No leaves - they are cut back to the point of invisibility before the bulb is packaged. Lack of leaves emphasizes the beauty of the flowers when they emerge.

Last year's amaryllis was a deep, vibrant red. After the flowers were gone, I left the pot alone, watering only if it dried out - and by mid-summer it had sprouted two or three tall, sword-shaped leaves.

Usually we need these indoor bulbs to remind us of spring, but this year we've had almost no winter, and outside all kinds of flowers are out. A huge camellia across the street from our building popped its first hot pink blooms at the end of December, and by now has dropped a pink carpet of fading flowers all the way down a flight of concrete steps.

Thursday, February 4, 2010

An uproar of crows



Late yesterday afternoon a murder of crows (that's the proper group name - check here for a whole list of wonderful collective names for birds. I like "an ostentation of peacocks," too) took over the maple tree outside my window. What a cacophony - and what hopping and flapping to find just the right branch.

An uproar of crows in that tree usually means four or five birds screaming (from a safe distance) at a perching eagle or red-tailed hawk. From time to time one or two birds will fly close to the interloper. When the big bird is ready, it leaves, with a lazy flap of its wings, and the crows settle down.

This gathering turned out to be a rest stop on the way to somewhere else, as at a certain moment, the whole group rose into the air and flew off across the lake.

I like crows. Occasionally, one lands on the deck, strutting along the rail as if it owns the place. There are nests in the neighborhood, too, and in late summer, when the young are emerging, parent birds take turns dive-bombing pedestrians.

No one believes me when I tell them this, but baby crows have blue eyes and striped legs. I was able to get close to one that had either fallen from the nest or tried to fly too soon, and I know what I saw. I tried to get close enough to the chick to lift it into the tree, but it flapped and squawked and dared me to come close enough to peck.

Saturday, January 16, 2010

Travel dreams


A favorite winter occupation.
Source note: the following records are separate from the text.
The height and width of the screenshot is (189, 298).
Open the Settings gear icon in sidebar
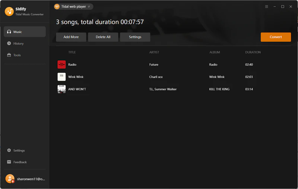click(x=9, y=150)
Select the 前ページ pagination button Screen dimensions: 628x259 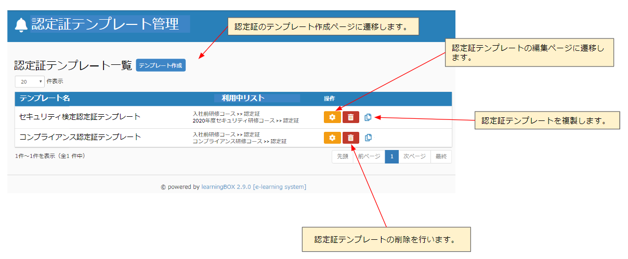[369, 157]
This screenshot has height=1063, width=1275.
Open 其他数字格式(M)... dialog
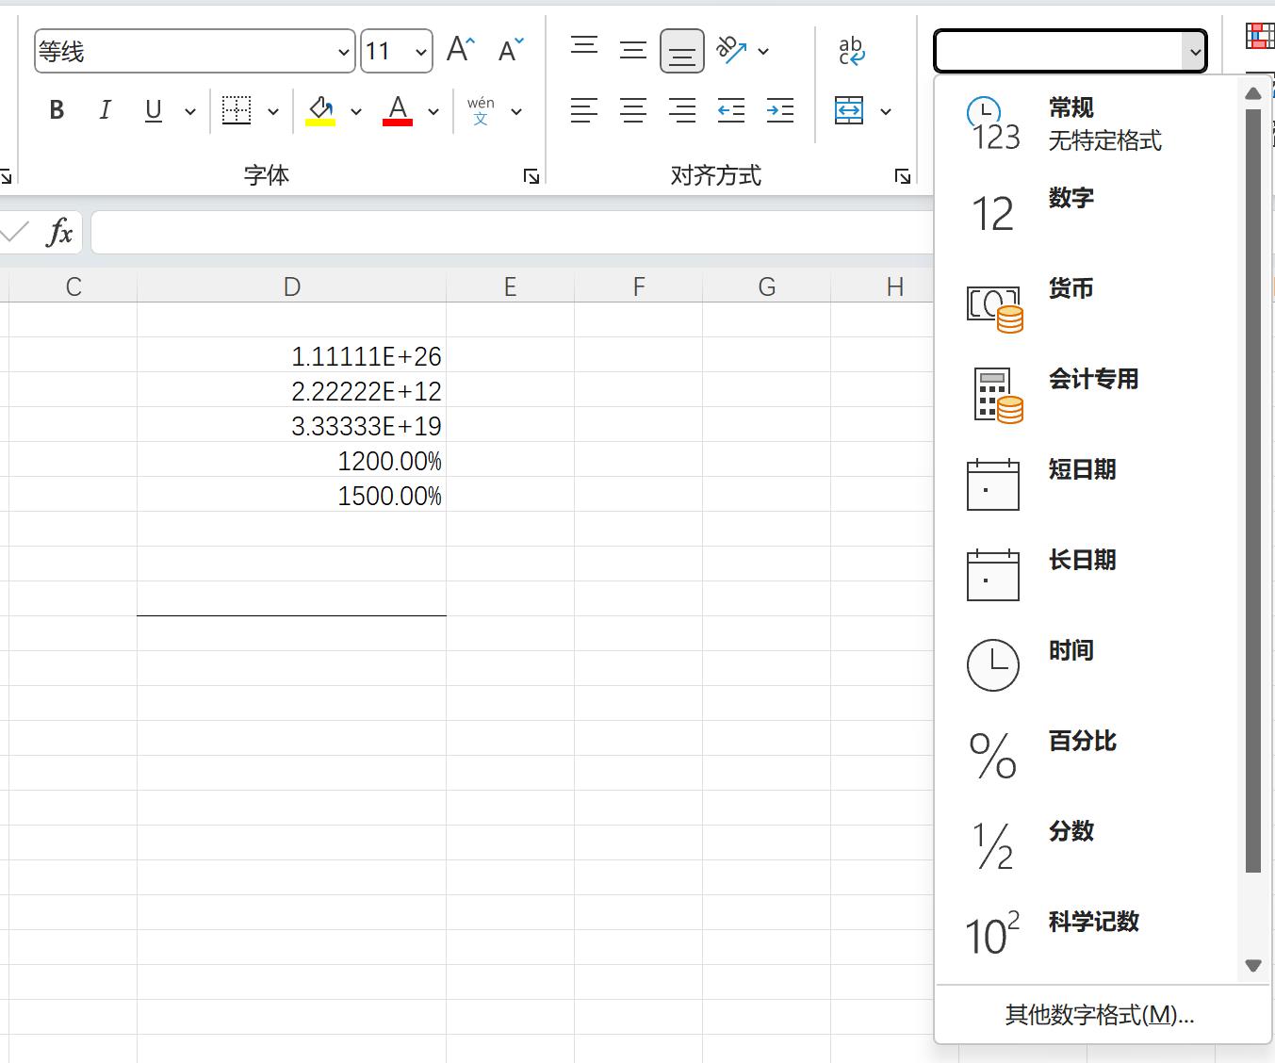(x=1100, y=1015)
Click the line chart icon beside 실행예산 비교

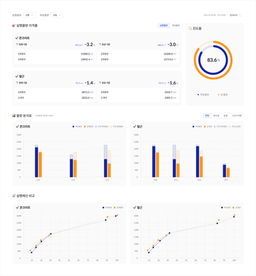[14, 196]
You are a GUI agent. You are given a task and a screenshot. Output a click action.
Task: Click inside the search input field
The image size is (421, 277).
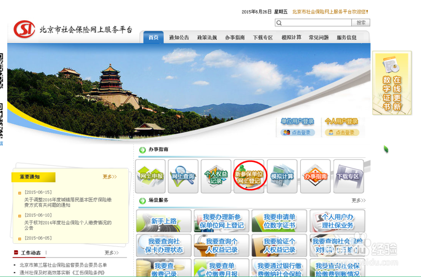314,22
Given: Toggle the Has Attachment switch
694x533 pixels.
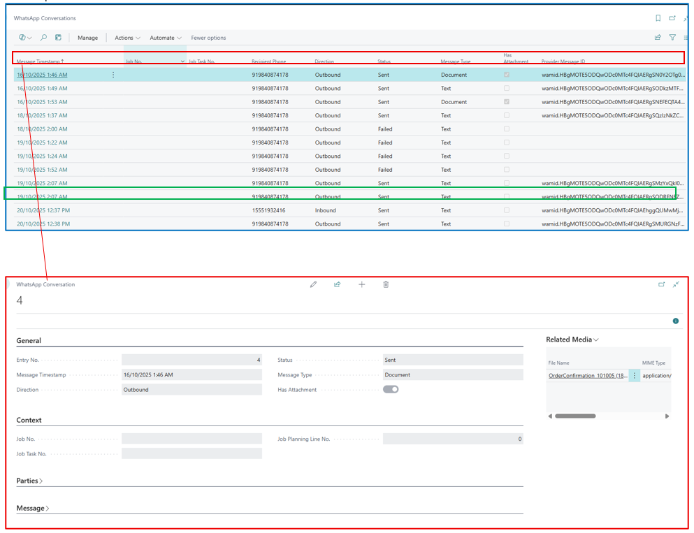Looking at the screenshot, I should (391, 390).
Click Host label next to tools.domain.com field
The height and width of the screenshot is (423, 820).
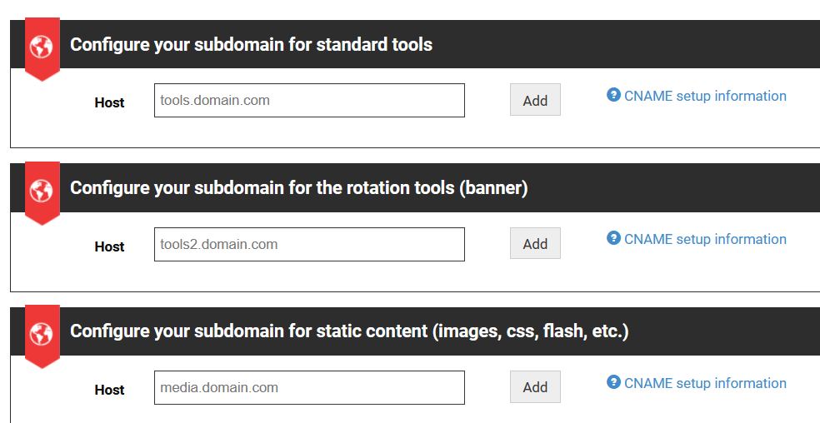pos(109,102)
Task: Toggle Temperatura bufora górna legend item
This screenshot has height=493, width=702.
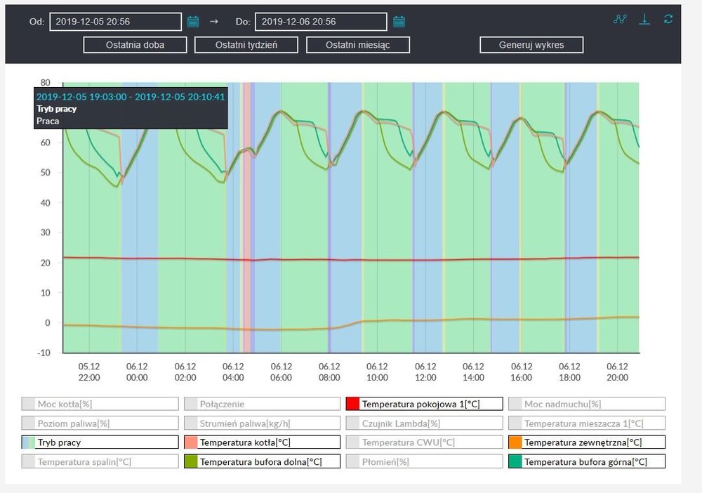Action: pos(586,462)
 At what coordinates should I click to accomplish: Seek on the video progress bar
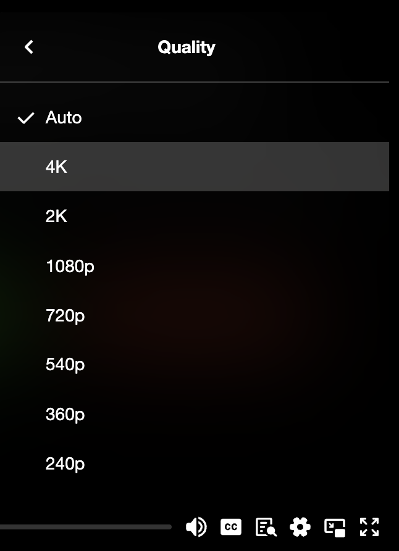point(86,527)
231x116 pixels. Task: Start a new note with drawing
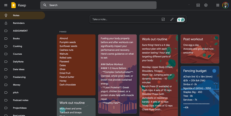click(172, 19)
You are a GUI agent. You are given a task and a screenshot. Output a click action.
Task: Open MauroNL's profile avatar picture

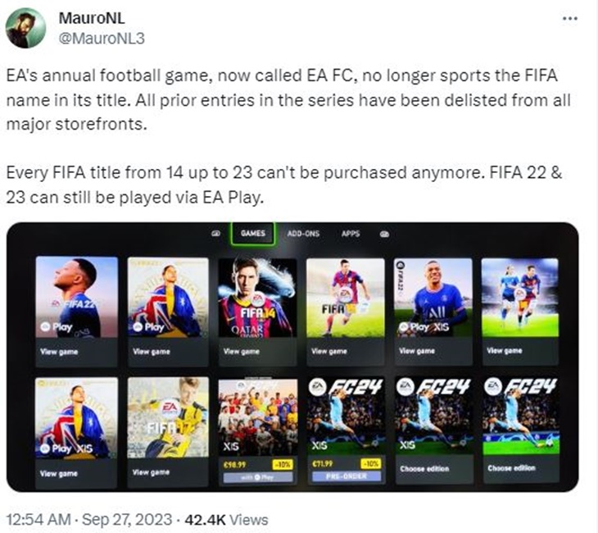point(25,28)
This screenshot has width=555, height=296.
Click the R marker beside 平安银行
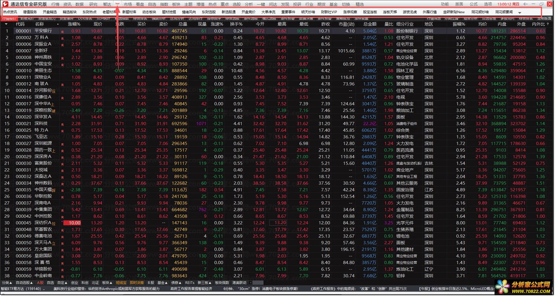tap(62, 32)
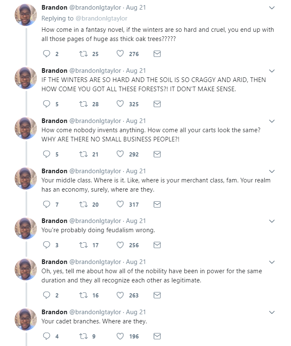Open the tweet text about nobility in power
The height and width of the screenshot is (346, 291).
coord(152,275)
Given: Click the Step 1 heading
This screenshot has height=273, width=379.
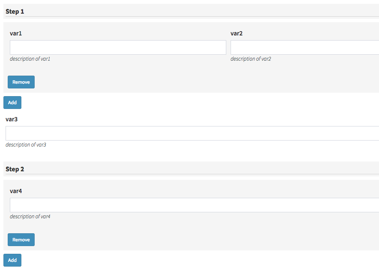Looking at the screenshot, I should click(x=15, y=12).
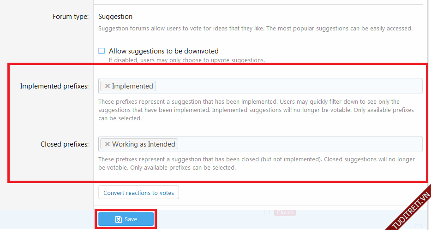The width and height of the screenshot is (431, 230).
Task: Select the Working as Intended tag label
Action: click(x=144, y=144)
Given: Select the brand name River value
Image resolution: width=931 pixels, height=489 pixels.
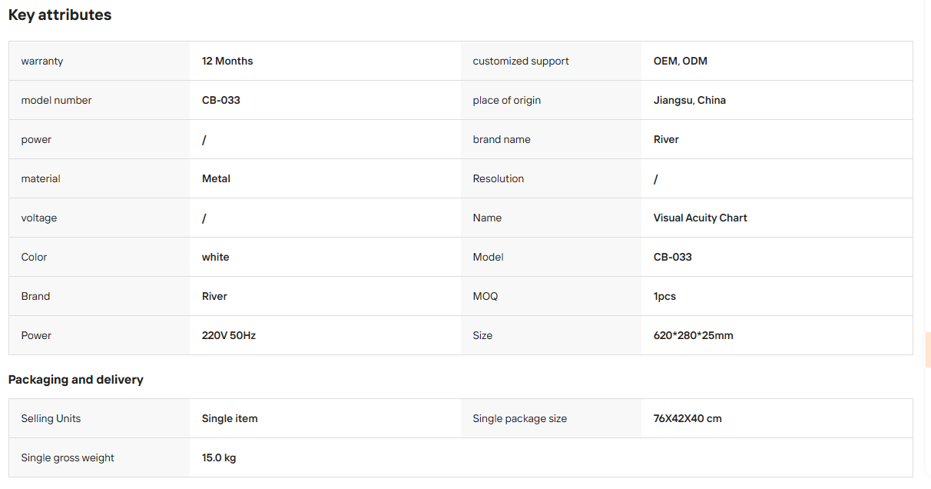Looking at the screenshot, I should coord(666,139).
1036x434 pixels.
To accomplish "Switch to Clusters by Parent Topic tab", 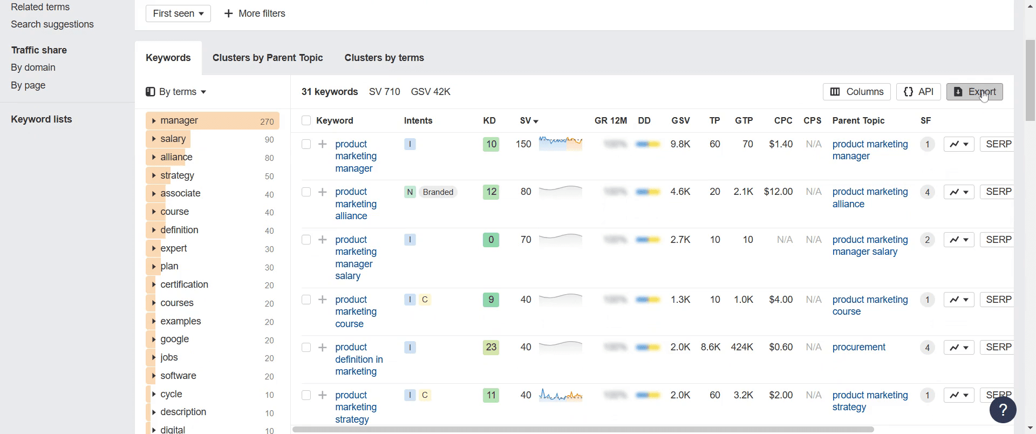I will click(268, 58).
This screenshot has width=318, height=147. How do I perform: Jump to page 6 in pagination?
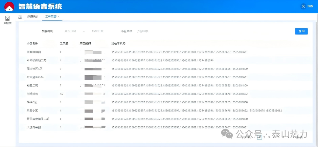click(283, 137)
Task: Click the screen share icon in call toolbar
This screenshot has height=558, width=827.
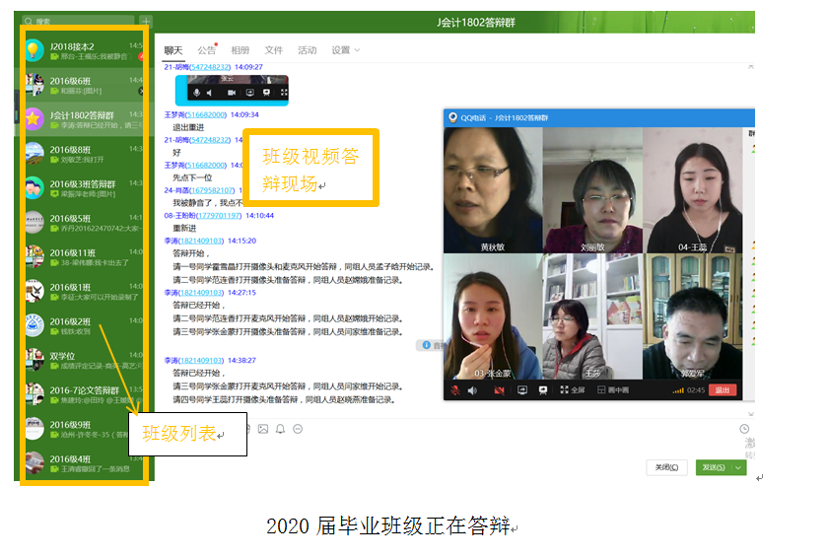Action: click(x=521, y=390)
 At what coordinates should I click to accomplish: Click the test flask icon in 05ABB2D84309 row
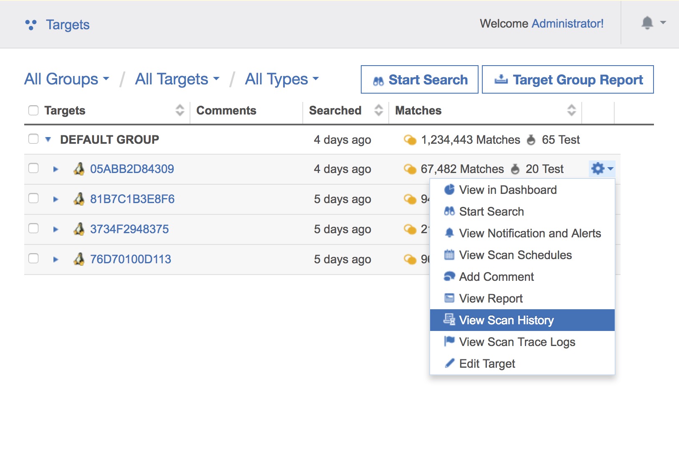pos(515,169)
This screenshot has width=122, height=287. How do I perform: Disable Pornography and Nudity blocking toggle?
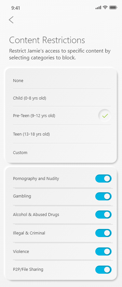103,179
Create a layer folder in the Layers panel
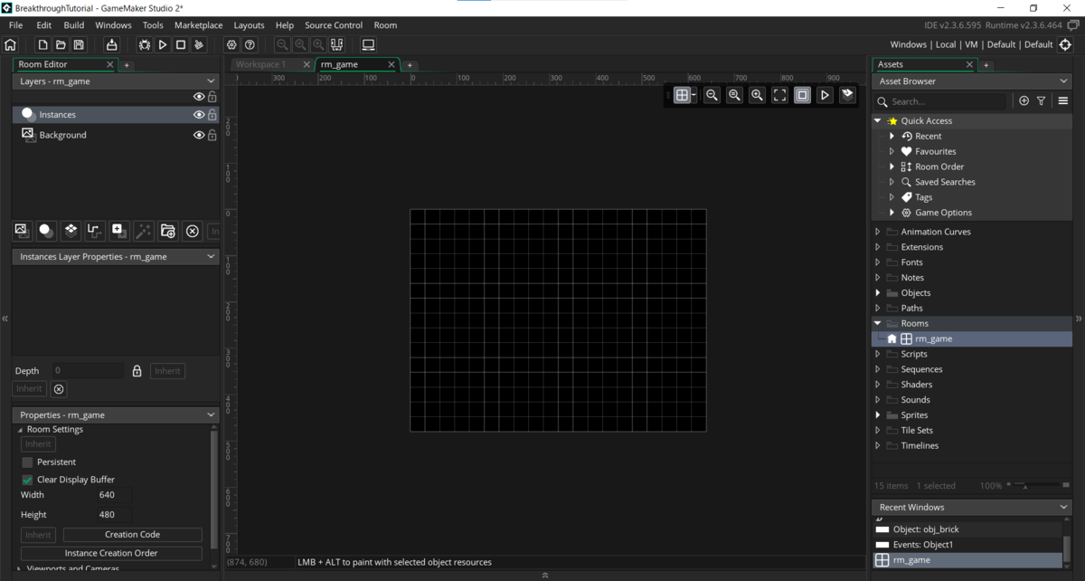Viewport: 1085px width, 581px height. [167, 231]

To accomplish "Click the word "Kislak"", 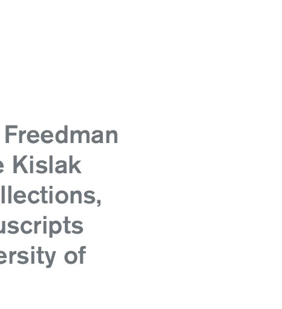I will coord(47,165).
And I am planning a trip to Venice, charged this time with being "tour guide" for two friends who have not previously visited the city.

Since my favorite activity in Venice is to get lost, I may have to be a little more organized. (Bring a camera - getting lost in Venice is the way to find really good photo opportunities.)

Here's another favorite Venice occupation: watching people from a cafe on Campo Santa Margarita.


Saturday, January 2, 2010

Wandering in the blog world...

Yesterday instead of posting, I went blog surfing - using the "Next blog" button in the navigation bar to page randomly through the words of strangers.

Normally this pulls up an interesting assortment from everywhere - family chronicles from Idaho and Utah, tech-loaded schoolgirl effusions from Hong Kong or Malaysia, blogs written in beautiful, but entirely incomprehensible Arabic or Asian scripts (with pictures of beautiful children.)

This time I got cancer blogs - eight or nine in a row, all in English. Blogs written by the sufferer, blogs written by a partner or caregiver. Chronicles of chemotherapy, complete with pictures of bald patients.

It was not what I wanted to read. While I admire people who have the energy to keep their friends au courant in this way, I could not have written a regular blog about cancer or chemotherapy.

What is there to say, after all? At best, chemotherapy is unpleasant. The body finds all kinds of inventive and uncomfortable ways to fight back. When your white count goes too far down, you leave the infusion room crying because you CAN'T have the therapy that week, and the elusive end date is pushed farther back. For months the first thing people ask is whether you are going to lose your hair.

If any of this sounds familiar, and you accidentally surf over here - my very best wishes to you. I've been there and survived, and had more surgery and survived that, and still believe that what you can choose is your attitude.